Aucune lampe n’était allumée dans l’appartement, mais la lune et les réverbères jouaient leur rôle. Mevlido se dispensa d’appuyer sur l’interrupteur.
Au moment où il refermait la porte, une pellicule de pénombre moite se plaqua sur son visage. Aussitôt des gouttes commencèrent à rouler sous sa chemise. Ses jambes aussi étaient humides, ses bras.
– Maleeya, dit-il d’une voix exténuée. Je suis là.
Maleeya Bayarlag était assise au bord du lit, avec pour tout vêtement un T-shirt médiocrement blanc et une culotte de la même couleur. Elle ne sentait pas l’amande amère. Elle sentait la nuit, le sommeil trempé de sueur, la folie, la chair sans espoir. Elle ne dormait pas. Regard vide, les mains posées sur ses cuisses nues, elle inspirait avec bruit la buée qui flottait entre les murs.

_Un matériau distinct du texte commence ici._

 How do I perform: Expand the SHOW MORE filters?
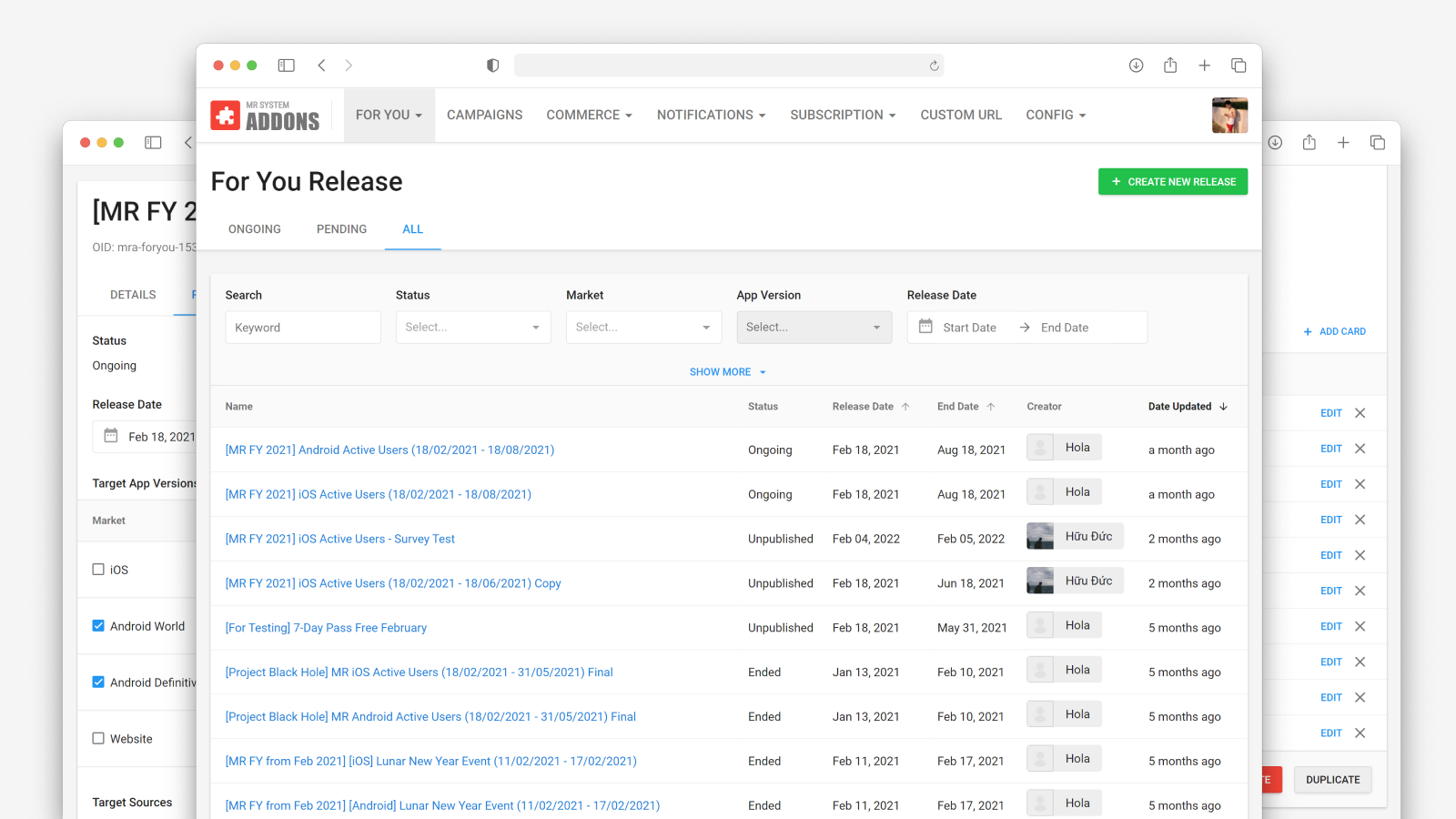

– Tu veux boire un peu d’eau ? proposa-t-il.
Elle continuait à respirer lourdement.
Il resta à côté d’elle une minute, attendant sa réponse, puis il lui embrassa le front et regagna la pièce principale.

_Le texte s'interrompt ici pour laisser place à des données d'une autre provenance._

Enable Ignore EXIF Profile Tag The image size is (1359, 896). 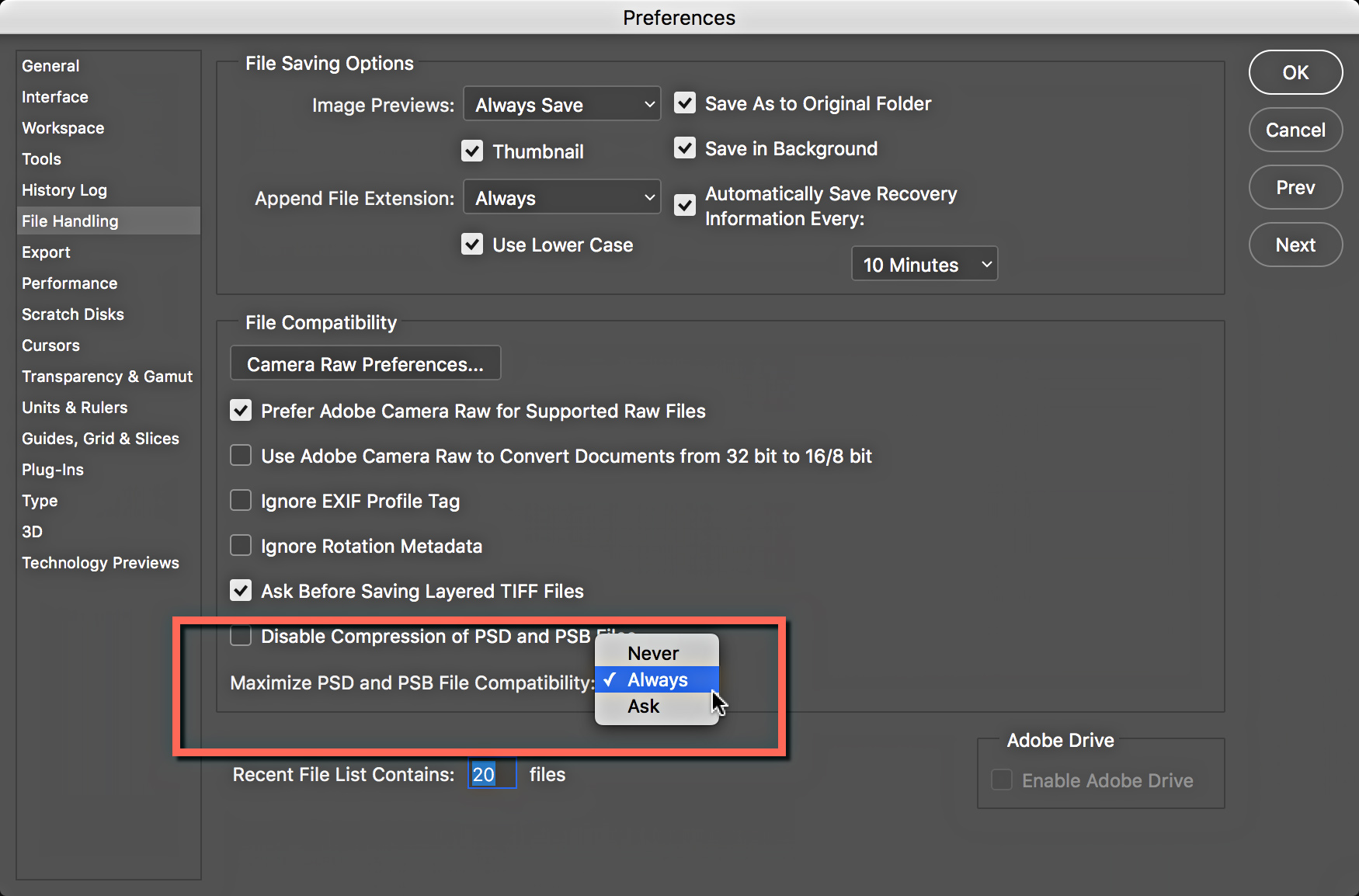[x=241, y=500]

Il s’assit devant la table.
De sa ceinture il avait décroché la sacoche. Il en extrayait à présent les papiers d’identité de la femme en vert. Il les étala devant lui, des résumés d’existence qui avaient séché dans une mauvaise position et qui exhalaient à présent une odeur d’égout. Un instant s’écoula. Il faut que l’enquête commence, pensa-t-il. Puis il avala une large goulée d’air chaud et se décida.
L’enquête commençait.
Déjà il s’était incliné vers les documents, choisissant ceux qui étaient encore déchiffrables, puis il se redressa et les examina l’un après l’autre dans le filet de clarté qui venait du dehors. L’ombre interdisait de bien voir les photographies. Il évitait donc la pénible confrontation avec le visage de la morte. Il se concentra sur ce qu’on pouvait encore exploiter dans les renseignements d’état civil – Nom, Date et Lieu de naissance, Domicile, Situation militaire, Situation juridique et idéologique, Périmètre d’affectation en cas de conflit ethnique, Activité professionnelle, Date d’expiration du visa de séjour. Toutes les rubriques n’étaient pas complétées, l’eau avait brouillé la plupart des autres.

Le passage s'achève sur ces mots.